Le 7 novembre, la ministre déléguée à l’Industrie a rendu public son Livre blanc sur l’énergie, issu du débat national organisé récemment par le gouvernement sur le sujet. Après quelques consultations et modifications, ce texte deviendra loi d’orientation et déterminera la politique énergétique de la France pour les décennies à venir. La maîtrise de la consommation énergétique est la priorité du plan de Nicole Fontaine. Les certificats d’économie d’énergie, dont la mise en oeuvre est prévue pour 2005, sont le fer de lance de ce plan. Echangeables sur un marché, ils sont censés inciter les fournisseurs d’énergie à promouvoir des pratiques et des matériels anti-gaspillage auprès de leurs clients.

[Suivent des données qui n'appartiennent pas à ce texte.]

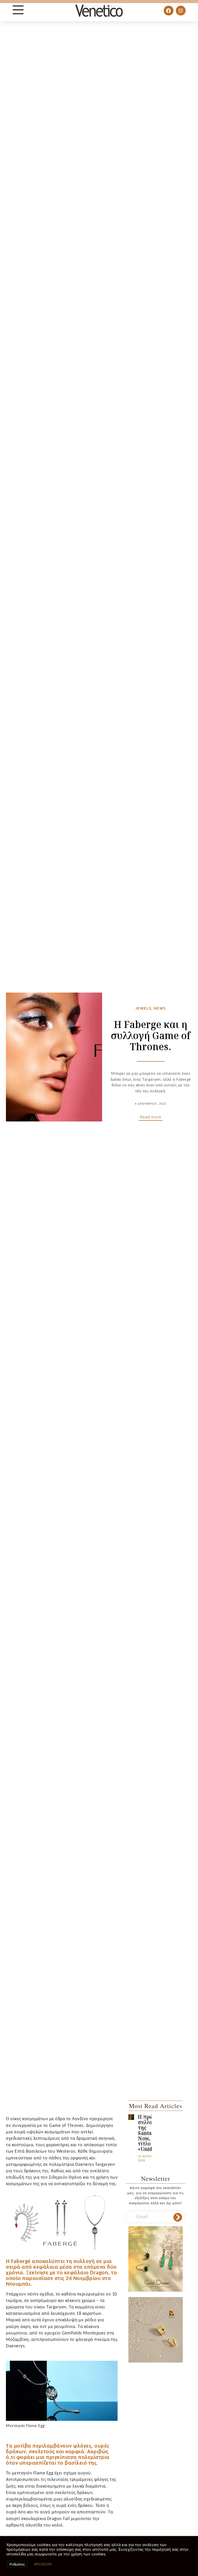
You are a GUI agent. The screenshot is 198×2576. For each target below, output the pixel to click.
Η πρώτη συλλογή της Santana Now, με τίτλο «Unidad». (150, 2132)
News (160, 1008)
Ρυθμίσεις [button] (17, 2564)
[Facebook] (169, 10)
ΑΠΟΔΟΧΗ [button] (43, 2564)
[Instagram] (181, 10)
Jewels (143, 1008)
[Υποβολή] (178, 2217)
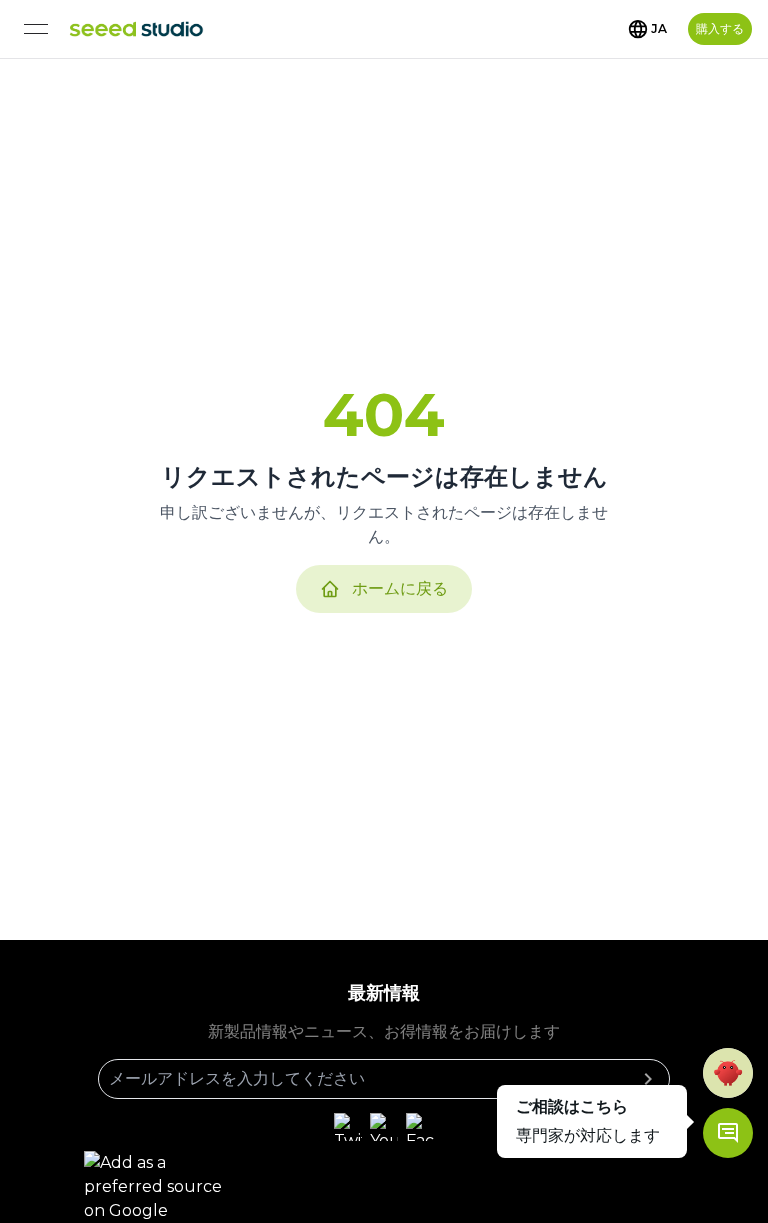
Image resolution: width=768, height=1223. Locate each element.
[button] (728, 1073)
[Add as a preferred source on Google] (164, 1187)
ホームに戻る (400, 588)
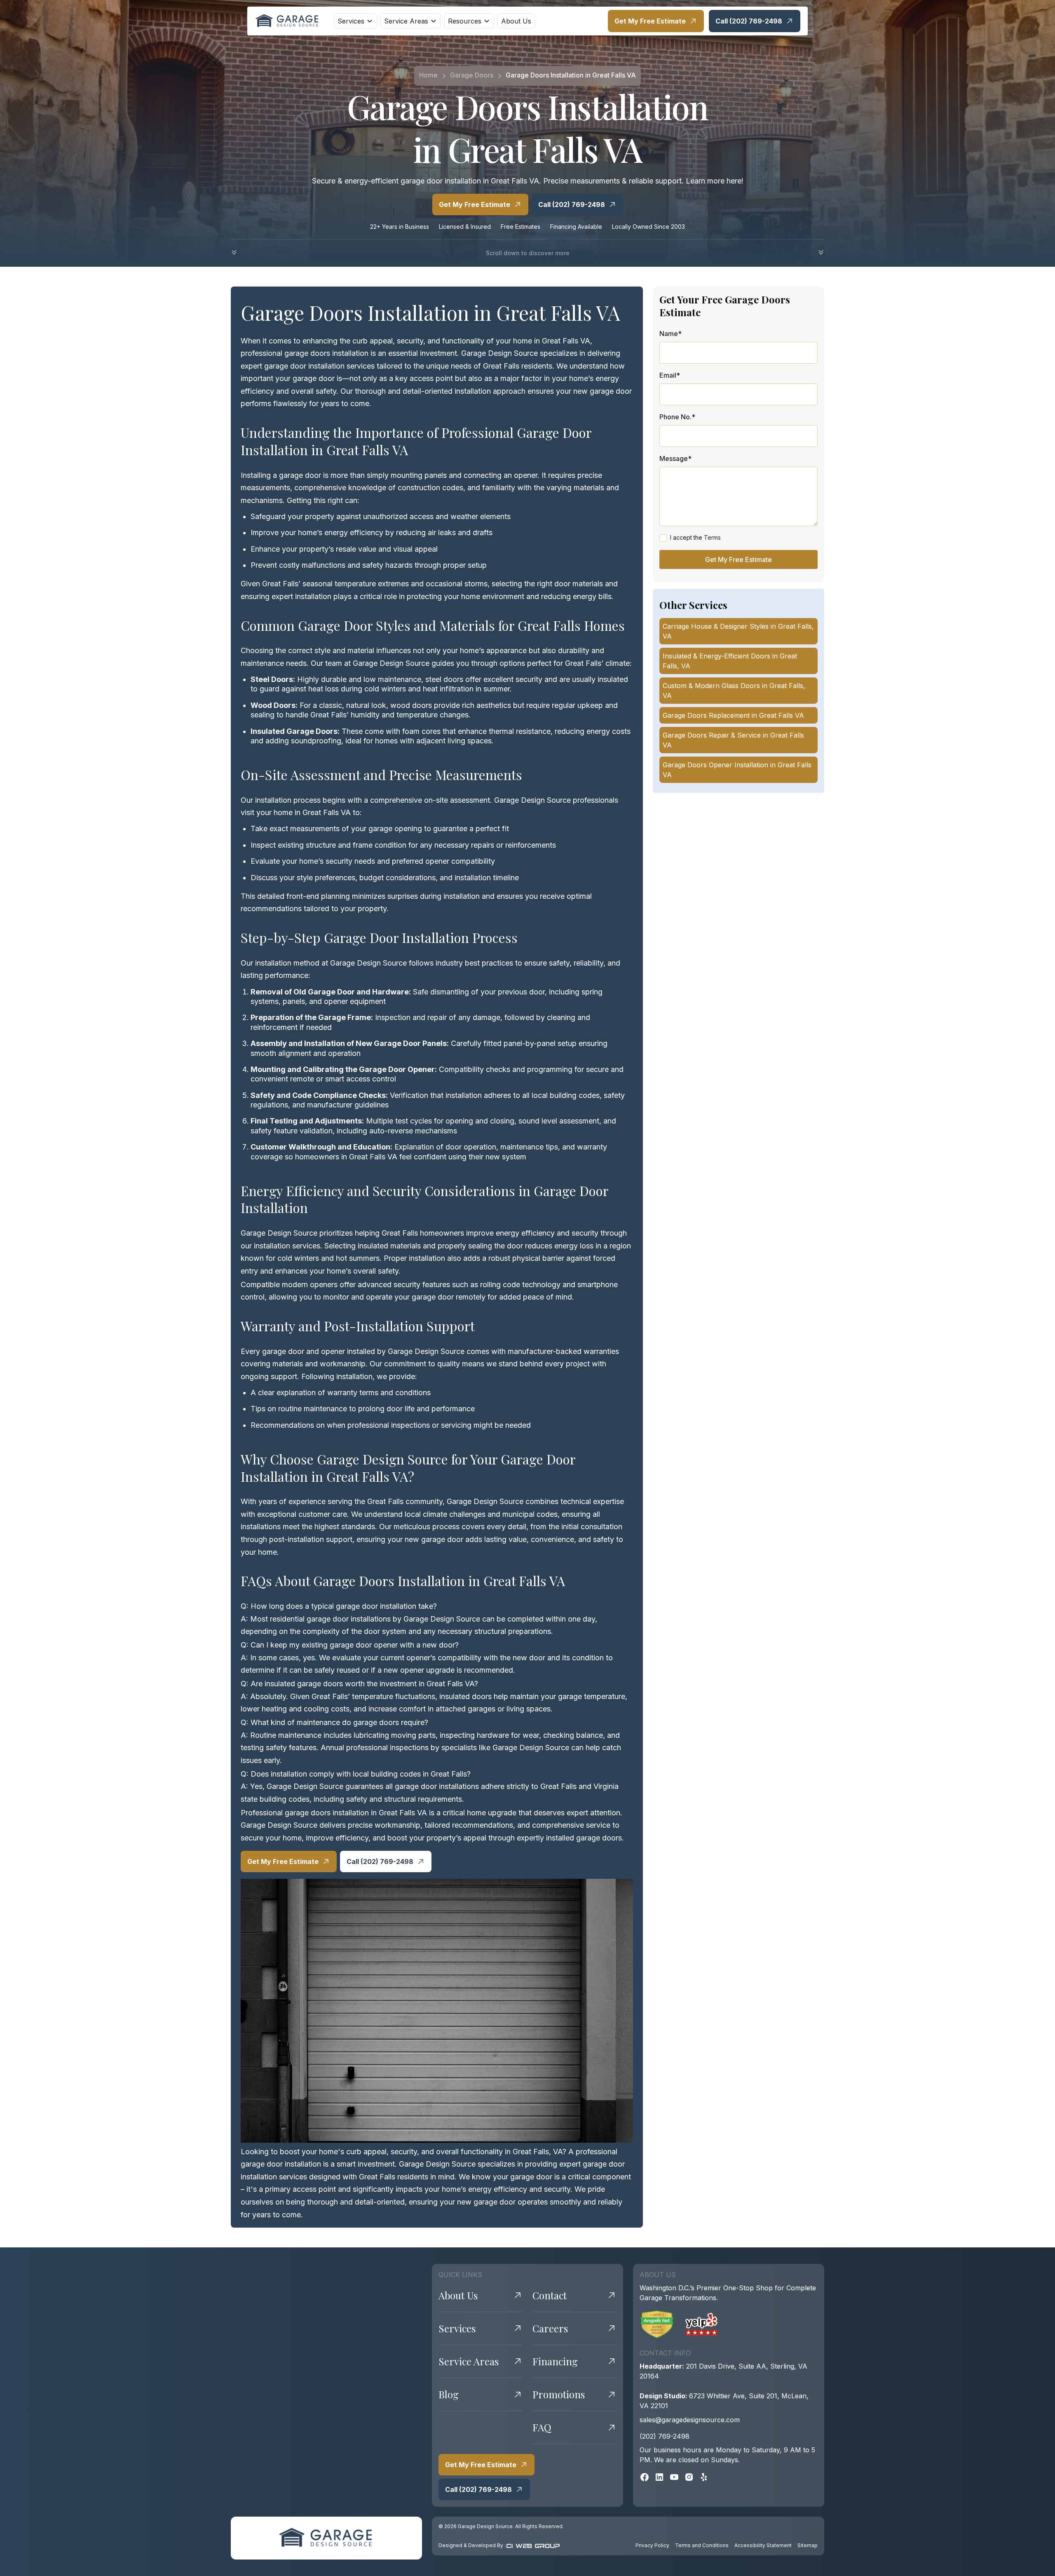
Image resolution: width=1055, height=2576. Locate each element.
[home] (288, 21)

Les certificats d’économie d’énergie sont présentés au titre du chapitre "propositions du gouvernement", consacré à la maîtrise de la demande. Echangeables sur un marché, ils permettraient de "diffuser le plus largement possible le concept d’économies d’énergie et de s’attaquer aux gisements (...) concernant un nombre important d’acteurs".
En clair, pour réaliser les quotas d’économies d’énergie qui leur seront imposées, les fournisseurs d’énergie (électricité, gaz, fioul...) devront promouvoir auprès de leurs clients des pratiques "citoyennes".
Des bons de réduction
Exemple donné par le ministère : une compagnie d’électricité (EDF ou un de ses concurrents) offre à ses clients des bons de réduction sur des lampes à basse consommation, plus chères mais à la durée de vie plus longue que les ampoules classiques. Guidé par la fée électricité, l’usager court au rayon "luminaires" de la grande surface associée à l’opération. Le commerce en question renvoie ensuite les bons collectés au fournisseur. Ce dernier obtient alors des certificats en fonction des économies réalisées par les lampes ainsi écoulées. En l’occurence, une lampe est censée générer une économie totale d’environ 240 KWh.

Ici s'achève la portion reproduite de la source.